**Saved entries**

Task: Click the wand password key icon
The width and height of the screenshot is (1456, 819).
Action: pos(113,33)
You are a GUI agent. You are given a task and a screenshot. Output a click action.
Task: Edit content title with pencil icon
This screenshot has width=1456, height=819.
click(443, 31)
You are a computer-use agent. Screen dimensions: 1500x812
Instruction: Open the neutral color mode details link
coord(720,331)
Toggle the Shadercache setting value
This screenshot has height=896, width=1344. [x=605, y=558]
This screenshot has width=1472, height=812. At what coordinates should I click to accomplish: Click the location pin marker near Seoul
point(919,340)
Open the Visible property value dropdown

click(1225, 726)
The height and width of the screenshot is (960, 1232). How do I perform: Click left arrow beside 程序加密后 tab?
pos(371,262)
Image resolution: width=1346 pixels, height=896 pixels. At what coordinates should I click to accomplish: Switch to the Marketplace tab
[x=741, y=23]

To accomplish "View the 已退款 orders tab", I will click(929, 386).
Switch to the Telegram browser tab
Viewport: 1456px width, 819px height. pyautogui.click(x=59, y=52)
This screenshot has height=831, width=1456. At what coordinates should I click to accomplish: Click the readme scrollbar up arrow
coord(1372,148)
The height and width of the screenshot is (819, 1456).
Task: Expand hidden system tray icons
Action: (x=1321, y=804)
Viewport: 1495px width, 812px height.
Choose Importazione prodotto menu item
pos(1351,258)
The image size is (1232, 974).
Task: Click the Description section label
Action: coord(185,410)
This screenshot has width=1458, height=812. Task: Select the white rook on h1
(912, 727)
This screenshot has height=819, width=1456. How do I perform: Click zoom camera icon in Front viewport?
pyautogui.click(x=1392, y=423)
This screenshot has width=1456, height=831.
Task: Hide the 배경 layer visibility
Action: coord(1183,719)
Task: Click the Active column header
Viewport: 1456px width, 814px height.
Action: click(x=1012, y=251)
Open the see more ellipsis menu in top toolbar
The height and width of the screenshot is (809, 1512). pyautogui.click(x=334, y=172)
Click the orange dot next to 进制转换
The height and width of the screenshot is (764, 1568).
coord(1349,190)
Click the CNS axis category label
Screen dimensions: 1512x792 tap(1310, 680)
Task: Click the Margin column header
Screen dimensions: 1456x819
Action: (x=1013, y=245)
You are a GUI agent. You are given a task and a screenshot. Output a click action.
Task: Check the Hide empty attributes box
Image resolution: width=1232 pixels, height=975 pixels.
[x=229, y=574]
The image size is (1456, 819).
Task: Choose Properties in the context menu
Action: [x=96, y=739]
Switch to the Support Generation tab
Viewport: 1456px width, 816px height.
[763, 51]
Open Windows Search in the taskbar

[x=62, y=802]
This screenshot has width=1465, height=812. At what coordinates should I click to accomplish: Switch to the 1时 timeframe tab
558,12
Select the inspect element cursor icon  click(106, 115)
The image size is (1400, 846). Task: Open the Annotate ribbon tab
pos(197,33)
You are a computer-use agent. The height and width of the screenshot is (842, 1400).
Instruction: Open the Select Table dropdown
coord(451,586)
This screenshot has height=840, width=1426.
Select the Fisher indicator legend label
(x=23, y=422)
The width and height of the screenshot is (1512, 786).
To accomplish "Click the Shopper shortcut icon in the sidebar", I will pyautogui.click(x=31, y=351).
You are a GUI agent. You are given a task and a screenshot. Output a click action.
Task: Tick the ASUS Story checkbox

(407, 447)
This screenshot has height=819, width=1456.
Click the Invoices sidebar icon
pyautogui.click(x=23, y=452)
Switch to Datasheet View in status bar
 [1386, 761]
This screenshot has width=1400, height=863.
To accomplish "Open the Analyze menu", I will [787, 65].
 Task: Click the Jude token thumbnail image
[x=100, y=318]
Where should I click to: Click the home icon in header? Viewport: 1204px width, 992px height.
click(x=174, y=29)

**Aim of the task**
Scan the data above and copy every line with "computer" in it.

**Expected output**
You are a computer-use agent. Screen dimensions: 1500x812
You are a computer-use agent. The height and width of the screenshot is (842, 1400).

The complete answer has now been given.